Figure 6. Increased oxidative damage in liver of old and progeroid mice.
(A) Immunodetection of lipid hydroperoxides, a by-product of lipid peroxidation, in liver lysates from 20 wk-old WT and Ercc1−/Δ littermate mice vs. old WT mice (26–34 months of age). The box plot represents the mean (in colored square), along with the 25th and 75th percentile for each group (n=5 mice).
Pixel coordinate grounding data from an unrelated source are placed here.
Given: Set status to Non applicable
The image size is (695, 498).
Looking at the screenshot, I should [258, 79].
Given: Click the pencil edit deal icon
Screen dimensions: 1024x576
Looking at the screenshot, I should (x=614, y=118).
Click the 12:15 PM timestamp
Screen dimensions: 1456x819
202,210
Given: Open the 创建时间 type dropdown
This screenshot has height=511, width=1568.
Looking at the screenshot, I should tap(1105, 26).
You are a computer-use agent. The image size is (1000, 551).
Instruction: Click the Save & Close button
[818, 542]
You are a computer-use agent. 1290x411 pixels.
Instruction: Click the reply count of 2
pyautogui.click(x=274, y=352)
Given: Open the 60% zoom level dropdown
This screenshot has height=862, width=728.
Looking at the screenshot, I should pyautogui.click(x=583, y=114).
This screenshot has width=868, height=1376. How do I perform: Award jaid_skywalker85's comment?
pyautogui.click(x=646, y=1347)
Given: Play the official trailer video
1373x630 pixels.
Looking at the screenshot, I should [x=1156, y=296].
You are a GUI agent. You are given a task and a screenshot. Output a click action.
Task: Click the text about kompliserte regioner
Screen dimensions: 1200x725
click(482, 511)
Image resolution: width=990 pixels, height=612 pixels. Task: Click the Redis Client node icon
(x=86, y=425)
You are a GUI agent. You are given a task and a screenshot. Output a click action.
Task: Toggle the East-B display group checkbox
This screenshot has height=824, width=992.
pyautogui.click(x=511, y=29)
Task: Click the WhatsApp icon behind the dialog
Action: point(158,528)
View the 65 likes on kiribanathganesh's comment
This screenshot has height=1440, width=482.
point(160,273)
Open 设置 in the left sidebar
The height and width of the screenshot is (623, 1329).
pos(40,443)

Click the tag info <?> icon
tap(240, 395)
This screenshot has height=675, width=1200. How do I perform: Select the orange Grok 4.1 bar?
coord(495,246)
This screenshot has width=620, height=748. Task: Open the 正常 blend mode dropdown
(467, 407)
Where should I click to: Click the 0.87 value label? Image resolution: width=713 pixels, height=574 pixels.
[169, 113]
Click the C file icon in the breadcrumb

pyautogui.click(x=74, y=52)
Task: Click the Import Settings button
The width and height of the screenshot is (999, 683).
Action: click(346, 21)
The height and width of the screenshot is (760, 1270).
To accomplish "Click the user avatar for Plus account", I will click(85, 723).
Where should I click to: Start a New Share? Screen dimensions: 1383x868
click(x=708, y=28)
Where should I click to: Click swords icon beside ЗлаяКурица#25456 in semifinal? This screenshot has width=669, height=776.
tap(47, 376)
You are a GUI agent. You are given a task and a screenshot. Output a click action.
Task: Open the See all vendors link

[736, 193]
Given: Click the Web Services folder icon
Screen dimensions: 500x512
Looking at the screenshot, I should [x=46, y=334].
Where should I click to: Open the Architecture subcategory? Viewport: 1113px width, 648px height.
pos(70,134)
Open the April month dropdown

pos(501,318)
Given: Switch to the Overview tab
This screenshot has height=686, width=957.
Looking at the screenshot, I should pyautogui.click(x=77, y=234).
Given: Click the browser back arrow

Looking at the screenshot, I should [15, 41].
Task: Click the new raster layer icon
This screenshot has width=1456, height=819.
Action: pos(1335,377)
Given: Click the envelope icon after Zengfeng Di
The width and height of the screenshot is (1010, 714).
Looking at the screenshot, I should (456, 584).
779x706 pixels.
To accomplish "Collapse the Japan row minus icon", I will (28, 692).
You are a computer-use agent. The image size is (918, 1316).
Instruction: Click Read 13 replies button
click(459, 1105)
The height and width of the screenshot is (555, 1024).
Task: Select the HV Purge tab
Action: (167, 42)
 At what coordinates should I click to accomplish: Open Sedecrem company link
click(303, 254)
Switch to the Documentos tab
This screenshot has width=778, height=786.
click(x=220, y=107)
Average lipid hydroperoxide levels for groups were as follows: 20 wk WT (4.8µM/g liver), 20 wk Ercc1−/Δ (7.3µM/g liver; p=0.12, one-tailed Student’s t-test), and old WT (7.2µM/g liver).
(B) Immunofluorescence detection of acrolein, a by-product of lipid peroxidation. The staining intensity was quantified using AxioVision imaging software. Plotted are the averages ± S.E.M. determined from analysis of 10 random fields of liver sections from 2 mice per group. Asterisks indicate significant differences.
(C) Representative images illustrating lipofuscin accumulation in 20 week-old WT and Ercc1−/Δ mice and 26–34 month-old WT mouse liver. AxioVision software was used for quantification of 10 random fields measured from 5 mice per group. Plotted is the average fluorescence intensity for each group ± S.E.M. Asterisks indicate significant differences.